Re: Hourly, daily, weekly monitoring

From: "Guillaume Tucker" <guillaume.tucker@gmail.com>
To: Dan Rue <dan.rue@linaro.org>
Cc: kernelci@groups.io, broonie@kernel.org,
	Linus Walleij <linus.walleij@linaro.org>
Subject: Re: Hourly, daily, weekly monitoring
Date: Wed, 6 Mar 2019 09:16:18 +0000	[thread overview]
Message-ID: <CAH1_8nAYcGBO61hsbe1-8tJpcBE5=QZ6XmLY81h7jhoVu9av4g@mail.gmail.com> (raw)
In-Reply-To: <20190305220439.bzmsdtpd5gvrr3t6@xps.therub.org>

[-- Attachment #1: Type: text/plain, Size: 5194 bytes --]

On Tue, Mar 5, 2019 at 10:04 PM Dan Rue <dan.rue@linaro.org> wrote:

> On Tue, Mar 05, 2019 at 12:14:12PM +0000, Mark Brown wrote:
> > On Mon, Mar 04, 2019 at 01:20:25PM +0000, Guillaume Tucker wrote:
> >
> > > I'm not entirely sure how much flexibility Jenkins can offer in
> > > that respect, but at least having 3 versions of the monitor job
> > > that runs every hour, every day and every week should cover all
> > > the cases.  If possible, we may be able to implement something
> > > that dynamically schedules the next check for each branch.
> >
> > One big concern I have with this is latency.  One of the common cases
> > where people don't need builds all the time is when they're mainly
> > looking for checks before they submit pull requests.  For those if you
> > might have to wait almost a day before we even queue the build it might
> > be a bit of an issue.  If it was just a "skip this tree if we built it
> > in the past X time" check that wouldn't be such an issue, it's just if
> > the daily check runs at some fixed time each day or whatever that it
> > might add huge extra latency.
> >
> > Another idea I just thought of but I'm not sure is practical would be to
> > only check some trees if the Jenkins queue is less than some number of
> > builds - that way if we're busy we won't add extra load, but it feels
> > like it's more trouble than it's worth to implement fairly.
>

These are different use-cases, some people have said that they
wanted their branches checked every morning (linusw) or every
Monday (media).  For real-time feedback, we need to do something
quite different indeed.  With the ability to whitelist some
defconfigs and arches, we could have quick builds for some
maintainers' trees to optimise the turnaround time / test
coverage ratio.

And yes, a mechanism to skip builds on arbitrary criteria would
seem to be quite hard to design with fair rules.  And at the end
of the day, if we don't have enough build power to cope with the
load, even the best rules would just be moving the problem
somewhere else.

What I think we should have is some kind of OOM system, to track
that if the queue keeps increasing from one day to the next then
some builds need to be killed, because there really isn't any
choice in that situation.  We're still running at about 75% of
our capacity and builds can be cancelled manually if anything
goes very wrong, so it's not a practical concern right now.

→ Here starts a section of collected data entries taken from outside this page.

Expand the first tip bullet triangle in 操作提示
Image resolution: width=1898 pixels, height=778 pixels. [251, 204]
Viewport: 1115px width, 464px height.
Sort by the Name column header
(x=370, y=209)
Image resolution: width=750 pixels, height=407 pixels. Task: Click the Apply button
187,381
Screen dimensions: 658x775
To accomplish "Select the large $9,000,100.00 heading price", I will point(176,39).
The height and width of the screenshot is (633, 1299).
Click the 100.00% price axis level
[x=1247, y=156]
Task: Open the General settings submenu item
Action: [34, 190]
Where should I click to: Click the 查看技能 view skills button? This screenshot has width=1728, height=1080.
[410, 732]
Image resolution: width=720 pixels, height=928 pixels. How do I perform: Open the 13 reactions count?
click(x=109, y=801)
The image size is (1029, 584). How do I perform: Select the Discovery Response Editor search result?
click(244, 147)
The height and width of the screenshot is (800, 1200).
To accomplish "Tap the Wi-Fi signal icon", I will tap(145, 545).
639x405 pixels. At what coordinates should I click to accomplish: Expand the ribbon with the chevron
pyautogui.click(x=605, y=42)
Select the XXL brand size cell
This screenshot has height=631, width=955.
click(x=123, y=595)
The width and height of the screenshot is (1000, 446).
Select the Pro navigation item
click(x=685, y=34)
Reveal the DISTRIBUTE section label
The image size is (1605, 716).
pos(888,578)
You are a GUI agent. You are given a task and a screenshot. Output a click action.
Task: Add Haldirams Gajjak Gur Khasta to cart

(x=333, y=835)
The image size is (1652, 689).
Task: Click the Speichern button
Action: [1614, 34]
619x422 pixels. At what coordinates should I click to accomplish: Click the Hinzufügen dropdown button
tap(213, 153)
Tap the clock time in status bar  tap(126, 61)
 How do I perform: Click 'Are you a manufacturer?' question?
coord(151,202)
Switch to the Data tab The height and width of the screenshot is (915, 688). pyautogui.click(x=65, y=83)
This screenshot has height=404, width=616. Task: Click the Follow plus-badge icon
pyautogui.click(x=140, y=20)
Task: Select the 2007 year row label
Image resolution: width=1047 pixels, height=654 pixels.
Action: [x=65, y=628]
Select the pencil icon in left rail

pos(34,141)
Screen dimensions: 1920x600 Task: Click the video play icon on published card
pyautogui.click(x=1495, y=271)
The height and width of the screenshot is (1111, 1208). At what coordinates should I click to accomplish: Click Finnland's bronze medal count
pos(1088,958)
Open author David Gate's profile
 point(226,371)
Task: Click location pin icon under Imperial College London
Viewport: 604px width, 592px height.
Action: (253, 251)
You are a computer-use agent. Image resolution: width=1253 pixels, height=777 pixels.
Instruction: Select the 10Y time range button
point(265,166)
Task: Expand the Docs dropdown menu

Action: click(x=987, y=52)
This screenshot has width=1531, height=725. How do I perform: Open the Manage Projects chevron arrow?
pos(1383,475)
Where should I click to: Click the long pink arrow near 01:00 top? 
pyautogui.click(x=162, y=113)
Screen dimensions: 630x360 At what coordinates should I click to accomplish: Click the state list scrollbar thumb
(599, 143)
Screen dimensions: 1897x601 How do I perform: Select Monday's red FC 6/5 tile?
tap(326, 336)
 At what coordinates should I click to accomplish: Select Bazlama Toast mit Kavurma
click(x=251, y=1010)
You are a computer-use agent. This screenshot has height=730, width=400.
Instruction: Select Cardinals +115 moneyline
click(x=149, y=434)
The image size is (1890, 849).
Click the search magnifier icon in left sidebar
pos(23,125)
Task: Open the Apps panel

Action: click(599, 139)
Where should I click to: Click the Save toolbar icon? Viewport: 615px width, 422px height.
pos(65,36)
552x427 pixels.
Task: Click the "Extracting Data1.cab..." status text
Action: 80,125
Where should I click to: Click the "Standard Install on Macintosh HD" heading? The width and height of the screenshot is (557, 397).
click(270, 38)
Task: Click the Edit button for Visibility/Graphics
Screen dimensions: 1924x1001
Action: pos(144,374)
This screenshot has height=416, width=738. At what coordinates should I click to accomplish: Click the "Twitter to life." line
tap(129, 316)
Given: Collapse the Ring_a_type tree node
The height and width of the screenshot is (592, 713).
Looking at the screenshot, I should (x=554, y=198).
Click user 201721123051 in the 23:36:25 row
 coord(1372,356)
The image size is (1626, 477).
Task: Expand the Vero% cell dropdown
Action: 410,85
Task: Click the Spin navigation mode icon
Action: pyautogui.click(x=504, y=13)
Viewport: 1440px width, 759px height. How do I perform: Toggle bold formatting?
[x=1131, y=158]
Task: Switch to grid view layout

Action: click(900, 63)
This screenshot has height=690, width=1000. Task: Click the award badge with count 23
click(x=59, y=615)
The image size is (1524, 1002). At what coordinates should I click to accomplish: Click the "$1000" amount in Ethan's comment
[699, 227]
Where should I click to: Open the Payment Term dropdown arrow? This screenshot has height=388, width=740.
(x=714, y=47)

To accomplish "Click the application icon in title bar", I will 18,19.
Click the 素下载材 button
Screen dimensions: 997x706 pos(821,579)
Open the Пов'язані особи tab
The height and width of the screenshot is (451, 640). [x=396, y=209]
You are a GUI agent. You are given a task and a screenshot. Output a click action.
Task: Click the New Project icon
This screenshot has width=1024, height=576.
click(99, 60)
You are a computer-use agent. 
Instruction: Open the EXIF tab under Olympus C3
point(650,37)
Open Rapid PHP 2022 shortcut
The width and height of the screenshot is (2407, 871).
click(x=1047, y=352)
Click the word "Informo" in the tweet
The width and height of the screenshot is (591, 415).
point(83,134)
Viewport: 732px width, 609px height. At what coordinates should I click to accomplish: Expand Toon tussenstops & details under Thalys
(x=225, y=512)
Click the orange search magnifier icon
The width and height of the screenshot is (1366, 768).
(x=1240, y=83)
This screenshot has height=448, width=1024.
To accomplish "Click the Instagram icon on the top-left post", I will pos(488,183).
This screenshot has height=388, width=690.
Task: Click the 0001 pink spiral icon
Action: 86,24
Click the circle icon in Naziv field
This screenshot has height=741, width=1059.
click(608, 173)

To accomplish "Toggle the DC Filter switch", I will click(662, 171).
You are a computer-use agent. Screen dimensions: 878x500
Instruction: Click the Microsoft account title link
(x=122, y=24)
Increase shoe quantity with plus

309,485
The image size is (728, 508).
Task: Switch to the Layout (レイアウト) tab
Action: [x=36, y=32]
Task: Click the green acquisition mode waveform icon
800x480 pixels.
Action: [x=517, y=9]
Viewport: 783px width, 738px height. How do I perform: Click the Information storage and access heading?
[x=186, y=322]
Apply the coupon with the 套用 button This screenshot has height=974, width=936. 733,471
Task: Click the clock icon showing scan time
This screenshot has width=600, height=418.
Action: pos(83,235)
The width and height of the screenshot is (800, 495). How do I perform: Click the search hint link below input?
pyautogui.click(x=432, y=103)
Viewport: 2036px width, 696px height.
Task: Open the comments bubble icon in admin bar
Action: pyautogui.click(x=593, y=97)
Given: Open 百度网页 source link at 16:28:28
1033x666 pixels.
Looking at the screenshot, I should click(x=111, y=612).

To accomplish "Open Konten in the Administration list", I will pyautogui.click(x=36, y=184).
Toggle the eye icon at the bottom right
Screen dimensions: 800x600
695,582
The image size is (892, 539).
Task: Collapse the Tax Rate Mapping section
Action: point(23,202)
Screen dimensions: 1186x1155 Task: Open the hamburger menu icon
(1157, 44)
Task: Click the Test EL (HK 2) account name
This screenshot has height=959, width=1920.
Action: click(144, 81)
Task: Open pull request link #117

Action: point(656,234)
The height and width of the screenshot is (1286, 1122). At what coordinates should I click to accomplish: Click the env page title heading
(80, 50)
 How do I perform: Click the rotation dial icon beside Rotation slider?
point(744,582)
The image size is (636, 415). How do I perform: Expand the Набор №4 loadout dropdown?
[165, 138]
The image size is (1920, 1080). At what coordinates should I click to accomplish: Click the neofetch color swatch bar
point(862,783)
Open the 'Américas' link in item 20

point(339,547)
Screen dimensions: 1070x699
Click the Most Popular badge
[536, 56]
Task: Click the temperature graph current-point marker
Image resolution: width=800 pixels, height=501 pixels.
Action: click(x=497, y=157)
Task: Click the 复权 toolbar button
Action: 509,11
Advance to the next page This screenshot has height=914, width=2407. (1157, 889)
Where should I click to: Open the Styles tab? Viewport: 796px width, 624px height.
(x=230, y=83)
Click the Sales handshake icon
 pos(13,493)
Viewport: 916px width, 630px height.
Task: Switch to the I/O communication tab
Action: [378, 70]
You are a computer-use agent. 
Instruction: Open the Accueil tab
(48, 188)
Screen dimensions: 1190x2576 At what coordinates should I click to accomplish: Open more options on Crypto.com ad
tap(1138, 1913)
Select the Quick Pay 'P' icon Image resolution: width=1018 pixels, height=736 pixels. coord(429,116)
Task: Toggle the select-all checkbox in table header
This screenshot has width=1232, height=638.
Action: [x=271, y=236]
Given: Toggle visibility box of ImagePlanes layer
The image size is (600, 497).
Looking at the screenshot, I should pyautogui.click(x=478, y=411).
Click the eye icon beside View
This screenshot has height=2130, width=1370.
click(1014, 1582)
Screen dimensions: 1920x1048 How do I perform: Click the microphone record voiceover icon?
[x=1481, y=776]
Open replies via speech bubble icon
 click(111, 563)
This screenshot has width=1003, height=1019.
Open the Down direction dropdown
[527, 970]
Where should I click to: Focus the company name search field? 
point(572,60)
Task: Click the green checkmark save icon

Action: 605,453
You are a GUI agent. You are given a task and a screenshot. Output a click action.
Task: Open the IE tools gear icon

> I wonder what happens when something doesn't fit in a
> hourly/daily/weekly box. It could also cause a daily/weekly bottleneck
> if they're all scheduled at the same time.
>

Everything kind of fits in an hourly box, because that's a small
enough interval to start building things shortly after a new
revision was pushed.  Having longer periods is useful for people
who don't want intermediate versions to go through the test
system, or don't want to set up a branch just for KernelCI.

Perhaps each tree gets a cooling off period defined in e.g. seconds, and
> it could be defaulted to current behavior of 1 hour. If a tree is
> triggered but its cooling off period hasn't passed, the trigger is
> either ignored or deferred. This would also let us increase the
> frequency of the build trigger to something like every 5 minutes.
>

If we want that kind of speed then we should be using git hooks
to trigger builds directly rather than polling continuously.

> This way, load is evened out a bit (no spikes when 'weekly' or even
> 'hourly' runs), kernelci is more realtime (to Mark's point), and
> configuration is granular and per-tree (we can still offer standard
> cool-off periods, of course).
>

The issue here is that it would be doing the opposite of what
some people want.  For example, when a branch gets updated
several times during a day, some developers don't want the first
ones to be tested but rather let the system wait until the
evening before doing a build so they get the results the next
morning (see Linus' comment on the GPIO thread).

Also, periodic checks don't have to all be at the same time, they
could be evened out within their polling period.

The only state that has to be tracked is the time of the last build per
> tree, though I have no idea about the ease of implementation.
>

The implementation will depend on a lot of things, i.e. the build
automation tool (Jenkins or other) and the backend / storage
server where previous builds are stored.  At the moment we're
keeping a file containing the commit sha from last time a branch
was sampled, it wouldn't be hard to add date and time information
to that for example (or get the last modified date of that file).

The first thing to do imo is to have the ability to specify how
often a tree should be checked in the YAML config file.  We could
reuse cron's syntax for that, or have simple but rough values
like "daily" to let the implentation decide at what to actually
do the checks.

As mentioned before, in some cases we could be using a hook to
trigger a build directly from the git server every time a commit
is pushed (like a real CI system).  We should also have a way to
define that in the YAML config, probably by not setting any
polling interval.

Guillaume

[-- Attachment #2: Type: text/html, Size: 7443 bytes --]